Das Kind liegt noch im Bett, mit der Katze auf der Decke und den vielen Utensilien, die für eine Bergtour wichtig sind, im Zimmer verteilt, als der Vater mit einer heissen Tasse Kaffee ans Bett tritt und es weckt. Es dauert ein weiteres Bild, auf dem der Vater aus dem Zimmer geht, bis das Kind die Augen weitaufreisst und voller Tatendrang und Erwartung auf den tollen Tag aus dem Bett springt und dabei die Katze erschreckt.

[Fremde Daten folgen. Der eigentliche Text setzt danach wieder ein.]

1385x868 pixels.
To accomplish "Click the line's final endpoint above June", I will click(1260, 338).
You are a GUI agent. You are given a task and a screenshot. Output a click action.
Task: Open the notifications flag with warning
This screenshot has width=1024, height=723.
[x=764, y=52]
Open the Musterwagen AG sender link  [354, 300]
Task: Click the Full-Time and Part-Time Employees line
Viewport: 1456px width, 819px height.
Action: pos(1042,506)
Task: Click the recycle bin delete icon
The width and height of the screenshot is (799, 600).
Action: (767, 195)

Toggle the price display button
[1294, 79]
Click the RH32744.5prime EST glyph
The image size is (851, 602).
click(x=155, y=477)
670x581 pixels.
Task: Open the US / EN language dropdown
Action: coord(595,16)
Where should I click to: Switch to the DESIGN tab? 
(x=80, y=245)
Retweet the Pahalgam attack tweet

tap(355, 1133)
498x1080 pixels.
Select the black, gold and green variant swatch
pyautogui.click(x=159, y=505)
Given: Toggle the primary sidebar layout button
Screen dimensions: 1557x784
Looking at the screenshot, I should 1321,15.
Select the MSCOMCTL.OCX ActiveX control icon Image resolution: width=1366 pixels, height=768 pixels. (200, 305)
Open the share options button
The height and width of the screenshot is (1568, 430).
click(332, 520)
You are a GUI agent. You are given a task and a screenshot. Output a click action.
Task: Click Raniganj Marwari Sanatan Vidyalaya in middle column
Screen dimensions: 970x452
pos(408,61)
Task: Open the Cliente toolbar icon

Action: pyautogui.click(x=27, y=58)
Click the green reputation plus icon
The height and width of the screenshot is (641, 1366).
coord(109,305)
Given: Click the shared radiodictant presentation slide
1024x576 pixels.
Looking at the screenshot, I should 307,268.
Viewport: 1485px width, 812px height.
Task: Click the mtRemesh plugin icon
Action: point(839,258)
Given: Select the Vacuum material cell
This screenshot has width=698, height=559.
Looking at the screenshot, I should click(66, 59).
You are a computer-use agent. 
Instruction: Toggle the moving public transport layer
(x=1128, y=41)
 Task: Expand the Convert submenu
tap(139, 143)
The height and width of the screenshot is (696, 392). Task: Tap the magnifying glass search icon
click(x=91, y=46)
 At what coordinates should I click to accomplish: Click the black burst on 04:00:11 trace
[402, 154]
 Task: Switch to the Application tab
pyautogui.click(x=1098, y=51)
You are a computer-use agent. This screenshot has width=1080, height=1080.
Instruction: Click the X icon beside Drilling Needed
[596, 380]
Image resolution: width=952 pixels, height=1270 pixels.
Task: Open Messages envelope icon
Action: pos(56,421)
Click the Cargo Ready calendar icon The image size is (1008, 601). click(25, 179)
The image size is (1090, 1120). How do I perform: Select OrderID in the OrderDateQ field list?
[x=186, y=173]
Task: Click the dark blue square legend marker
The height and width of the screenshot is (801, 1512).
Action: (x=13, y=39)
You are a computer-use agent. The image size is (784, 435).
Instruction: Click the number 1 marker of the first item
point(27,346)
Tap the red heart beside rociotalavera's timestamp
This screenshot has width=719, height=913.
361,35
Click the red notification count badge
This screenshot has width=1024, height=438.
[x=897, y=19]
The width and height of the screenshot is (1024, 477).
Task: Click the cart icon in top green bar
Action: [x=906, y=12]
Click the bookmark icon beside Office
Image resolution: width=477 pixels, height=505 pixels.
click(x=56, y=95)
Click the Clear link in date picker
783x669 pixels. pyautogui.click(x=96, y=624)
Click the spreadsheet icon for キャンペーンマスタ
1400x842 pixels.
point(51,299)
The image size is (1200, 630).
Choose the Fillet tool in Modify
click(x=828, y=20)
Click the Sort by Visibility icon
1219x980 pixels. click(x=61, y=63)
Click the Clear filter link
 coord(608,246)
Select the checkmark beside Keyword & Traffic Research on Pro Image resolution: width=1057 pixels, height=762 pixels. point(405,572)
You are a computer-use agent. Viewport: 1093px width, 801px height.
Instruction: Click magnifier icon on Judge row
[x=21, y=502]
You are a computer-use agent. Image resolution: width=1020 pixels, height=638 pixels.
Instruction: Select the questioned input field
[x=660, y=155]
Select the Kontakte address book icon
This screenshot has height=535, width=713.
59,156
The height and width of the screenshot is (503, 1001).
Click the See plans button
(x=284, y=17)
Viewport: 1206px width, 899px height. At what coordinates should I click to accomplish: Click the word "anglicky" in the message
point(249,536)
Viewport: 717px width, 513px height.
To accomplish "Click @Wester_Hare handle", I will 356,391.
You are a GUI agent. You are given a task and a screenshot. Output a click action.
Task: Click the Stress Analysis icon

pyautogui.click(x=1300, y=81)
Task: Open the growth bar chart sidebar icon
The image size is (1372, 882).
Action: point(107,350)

So beginnt das wunderbare, wortlose Bilderbuch von Pete Oswald, in dem die beiden auf eine Wald-Berg-Wander-Tour gehen. In vielen kleinen Bilder in ganz bestimmten, dazupassenden Farbtönen gemalt, können wir den Tag mit den beiden erleben. Und finden Sie abends saumüde auf dem Sofa wieder. Schon eingenickt, die Köpfe aber voller Erinnerungen und sichtlich zufrieden.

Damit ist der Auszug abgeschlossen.